Passage source.
Cette contribution est déjà une transition vers la section III qui touche aux rapports entre Nonnos et les arts visuels et dans laquelle Gianfranco Agosti (p. 141-174) propose une contextualisation du monde visuel de Nonnos: il montre comment les images qui sont une donnée essentielle du monde de Nonnos, sont importantes à différents niveaux pour comprendre en contexte sa poésie ; plus que de sources iconographiques directes, Agosti suggère que les arts visuels (mosaïque, tissage, sculpture) éclairent des aspects de l’écriture de Nonnos (par exemple le chromatisme et la fragmentation) et contribuent à apprécier la dette de Nonnos à la vie réelle, pris qu’il est dans les tensions culturelles et religieuses de son temps.

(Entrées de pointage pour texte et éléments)

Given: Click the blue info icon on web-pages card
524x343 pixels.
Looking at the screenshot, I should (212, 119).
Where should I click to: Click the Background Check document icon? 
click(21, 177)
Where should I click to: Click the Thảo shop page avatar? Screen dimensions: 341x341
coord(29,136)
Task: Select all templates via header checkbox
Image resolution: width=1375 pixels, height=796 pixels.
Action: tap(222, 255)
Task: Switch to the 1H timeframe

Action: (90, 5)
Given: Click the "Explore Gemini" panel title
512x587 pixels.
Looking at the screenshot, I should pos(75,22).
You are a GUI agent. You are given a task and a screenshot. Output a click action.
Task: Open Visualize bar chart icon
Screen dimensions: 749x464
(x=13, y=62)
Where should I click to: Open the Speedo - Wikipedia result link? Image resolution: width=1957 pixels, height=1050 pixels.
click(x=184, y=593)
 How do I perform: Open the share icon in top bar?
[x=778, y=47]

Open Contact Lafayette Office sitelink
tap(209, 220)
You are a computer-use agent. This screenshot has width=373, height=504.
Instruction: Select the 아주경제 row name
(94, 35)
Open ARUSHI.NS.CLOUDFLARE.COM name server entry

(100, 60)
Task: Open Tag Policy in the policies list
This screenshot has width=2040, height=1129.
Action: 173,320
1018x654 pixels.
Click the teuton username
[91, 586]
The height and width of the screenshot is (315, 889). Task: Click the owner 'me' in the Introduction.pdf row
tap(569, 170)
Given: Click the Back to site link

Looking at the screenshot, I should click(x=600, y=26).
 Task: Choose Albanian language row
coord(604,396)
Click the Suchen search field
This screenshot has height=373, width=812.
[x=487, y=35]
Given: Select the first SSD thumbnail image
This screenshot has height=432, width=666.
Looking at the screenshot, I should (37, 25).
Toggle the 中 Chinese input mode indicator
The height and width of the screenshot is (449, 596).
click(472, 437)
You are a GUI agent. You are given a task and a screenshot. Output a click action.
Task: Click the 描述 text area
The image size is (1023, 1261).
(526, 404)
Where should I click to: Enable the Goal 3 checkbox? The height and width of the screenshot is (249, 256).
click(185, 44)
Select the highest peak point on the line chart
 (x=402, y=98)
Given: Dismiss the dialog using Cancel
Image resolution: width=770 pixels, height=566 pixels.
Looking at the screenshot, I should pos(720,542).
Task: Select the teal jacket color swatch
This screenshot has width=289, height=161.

Consigne 1.
Répondez à partir du passage sur Nonnos et les arts visuels :
(a) Quelles pages occupe la contribution de Gianfranco Agosti ?
(b) Quels arts visuels sont cités entre parenthèses ?
(c) Quels aspects de l'écriture de Nonnos sont donnés en exemple ?
Consigne 2.
Extrayez du passage sur Nonnos le segment compris entre « Cette contribution est » et « de son temps. », bornes incluses.

Réponse attendue 1.
(a) Les pages 141 à 174.
(b) La mosaïque, le tissage et la sculpture.
(c) Le chromatisme et la fragmentation.

Réponse attendue 2.
Cette contribution est déjà une transition vers la section III qui touche aux rapports entre Nonnos et les arts visuels et dans laquelle Gianfranco Agosti (p. 141-174) propose une contextualisation du monde visuel de Nonnos: il montre comment les images qui sont une donnée essentielle du monde de Nonnos, sont importantes à différents niveaux pour comprendre en contexte sa poésie ; plus que de sources iconographiques directes, Agosti suggère que les arts visuels (mosaïque, tissage, sculpture) éclairent des aspects de l’écriture de Nonnos (par exemple le chromatisme et la fragmentation) et contribuent à apprécier la dette de Nonnos à la vie réelle, pris qu’il est dans les tensions culturelles et religieuses de son temps.